YOU HEREBY AGREE THAT CBDI IS NOT RESPONSIBLE FOR ANY PROBLEMS OR TECHNICAL MALFUNCTION OF ANY TELEPHONE NETWORK OR LINES, COMPUTER ONLINE SYSTEMS, SERVERS OR PROVIDERS, COMPUTER EQUIPMENT, SOFTWARE, FAILURE OF EMAIL OR PLAYERS ON ACCOUNT OF TECHNICAL PROBLEMS OR TRAFFIC CONGESTION ON THE INTERNET OR AT ANY WEBSITE OR COMBINATION THEREOF, INCLUDING INJURY OR DAMAGE TO YOUR COMPUTER OR TO ANY OTHER PERSON'S COMPUTER RELATED TO OR RESULTING FROM DOWNLOADING OR USE OF THE SITE, THE INTRANET MATERIALS OR ANY DOWNLOADABLE SOFTWARE. ALSO, YOU HEREBY AGREE THAT CBDI SHALL NOT BE LIABLE FOR ANY VIRUS, "BUG" OR OTHER SOFTWARE OR HARDWARE MALFUNCTION RESULTING FROM USE OF THE SITE, THE INTRANET MATERIALS OR ANY DOWNLOADABLE SOFTWARE.

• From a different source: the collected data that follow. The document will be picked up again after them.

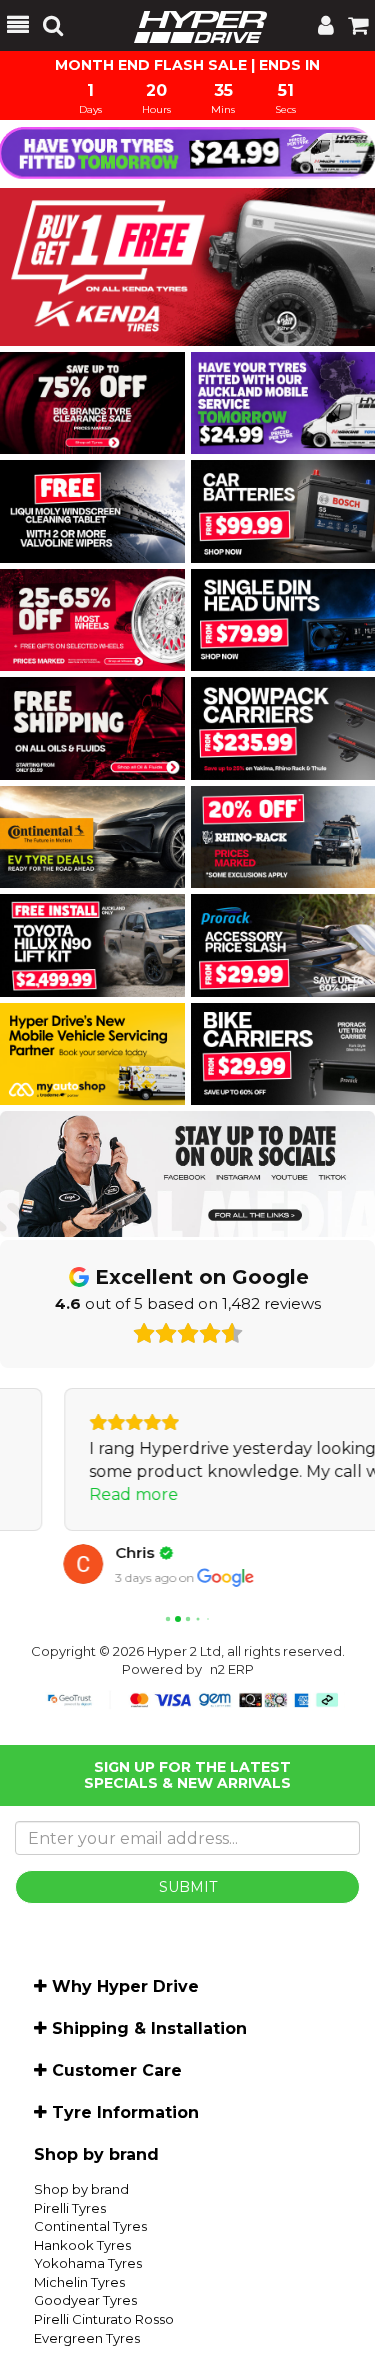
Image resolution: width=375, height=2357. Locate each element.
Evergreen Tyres (87, 2338)
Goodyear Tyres (85, 2300)
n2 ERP (232, 1669)
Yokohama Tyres (88, 2263)
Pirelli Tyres (70, 2208)
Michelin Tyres (79, 2282)
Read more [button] (70, 1494)
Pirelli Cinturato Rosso (104, 2319)
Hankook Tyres (82, 2245)
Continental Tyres (90, 2226)
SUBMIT (188, 1887)
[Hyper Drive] (190, 25)
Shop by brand (81, 2189)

11.        CONTACT CBDI. If You have any questions regarding this Agreement, the enclosed materials, or otherwise, please contact in writing:

COOKIES BY DESIGN, INC. 1865 Summit Avenue, Suite 605 Piano, Texas 75074

Copyright © 2001 Cookies by Design, Inc. All Rights Reserved.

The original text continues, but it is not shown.